This is the list of getters:

  • seal_caller
  • seal_address
  • seal_weight_to_fee
  • seal_gas_left
  • seal_balance
  • seal_value_transferred
  • seal_now
  • seal_minimum_balance
  • seal_tombstone_deposit
  • seal_rent_allowance
  • seal_block_number

seal_set_storage

This function receives a key and value as arguments. It consists of the following steps:

  1. Reading the sandbox memory for key and value (see sandboxing memory get).
  2. Setting the storage at the given key to the given value (see set_storage).

complexity: Complexity is proportional to the size of the value. This function induces a DB write of size proportional to the value size (if flushed to the storage), so should be priced accordingly.

seal_clear_storage

This function receives a key as argument. It consists of the following steps:

  1. Reading the sandbox memory for key (see sandboxing memory get).
  2. Clearing the storage at the given key (see set_storage).

complexity: Complexity is constant. This function induces a DB write to clear the storage entry (upon being flushed to the storage) and should be priced accordingly.

seal_get_storage

This function receives a key as an argument. It consists of the following steps:

  1. Reading the sandbox memory for key (see sandboxing memory get).
  2. Reading the storage with the given key (see get_storage). It receives back the owned result buffer.
  3. Writing the storage value to contract memory.

Key is of a constant size. Therefore, the sandbox memory load can be considered to be of constant complexity.

Unless the value is cached, a DB read will be performed. The size of the value is not known until the read is performed. Moreover, the DB read has to be synchronous and no progress can be made until the value is fetched.

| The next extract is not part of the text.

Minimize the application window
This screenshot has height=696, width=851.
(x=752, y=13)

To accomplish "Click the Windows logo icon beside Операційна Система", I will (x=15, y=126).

complexity: The memory and computing complexity is proportional to the size of the fetched value. This function performs a DB read.

seal_transfer

This function receives the following arguments:

  • account buffer of a marshaled AccountId,
  • value buffer of a marshaled Balance,

It consists of the following steps:

  1. Loading account buffer from the sandbox memory (see sandboxing memory get) and then decoding it.
  2. Loading value buffer from the sandbox memory and then decoding it.
  3. Invoking the executive function transfer.

Loading of account and value buffers should be charged. This is because the sizes of buffers are specified by the calling code, even though marshaled representations are, essentially, of constant size. This can be fixed by assigning an upper bound for sizes of AccountId and Balance.

seal_call

This function receives the following arguments:

  • callee buffer of a marshaled AccountId,
  • gas limit which is plain u64,
  • value buffer of a marshaled Balance,
  • input_data an arbitrarily sized byte vector.
  • output_ptr pointer to contract memory.

It consists of the following steps:

  1. Loading callee buffer from the sandbox memory (see sandboxing memory get) and then decoding it.
  2. Loading value buffer from the sandbox memory and then decoding it.
  3. Loading input_data buffer from the sandbox memory.
  4. Invoking the executive function call.
  5. Writing output buffer to contract memory.

Loading of callee and value buffers should be charged. This is because the sizes of buffers are specified by the calling code, even though marshaled representations are, essentially, of constant size. This can be fixed by assigning an upper bound for sizes of AccountId and Balance.

Loading input_data should be charged in any case.

complexity: All complexity comes from loading and writing buffers and executing call executive function. The former component is proportional to the sizes of callee, value, input_data and output_ptr buffers. The latter component completely depends on the complexity of call executive function, and also dominated by it.

seal_instantiate

This function receives the following arguments:

  • init_code, a buffer which contains the code of the constructor.
  • gas limit which is plain u64
  • value buffer of a marshaled Balance
  • input_data. an arbitrarily sized byte vector.

It consists of the following steps:

  1. Loading init_code buffer from the sandbox memory (see sandboxing memory get) and then decoding it.
  2. Loading value buffer from the sandbox memory and then decoding it.
  3. Loading input_data buffer from the sandbox memory.
  4. Invoking instantiate executive function.

Loading of value buffer should be charged. This is because the size of the buffer is specified by the calling code, even though marshaled representation is, essentially, of constant size. This can be fixed by assigning an upper bound for size for Balance.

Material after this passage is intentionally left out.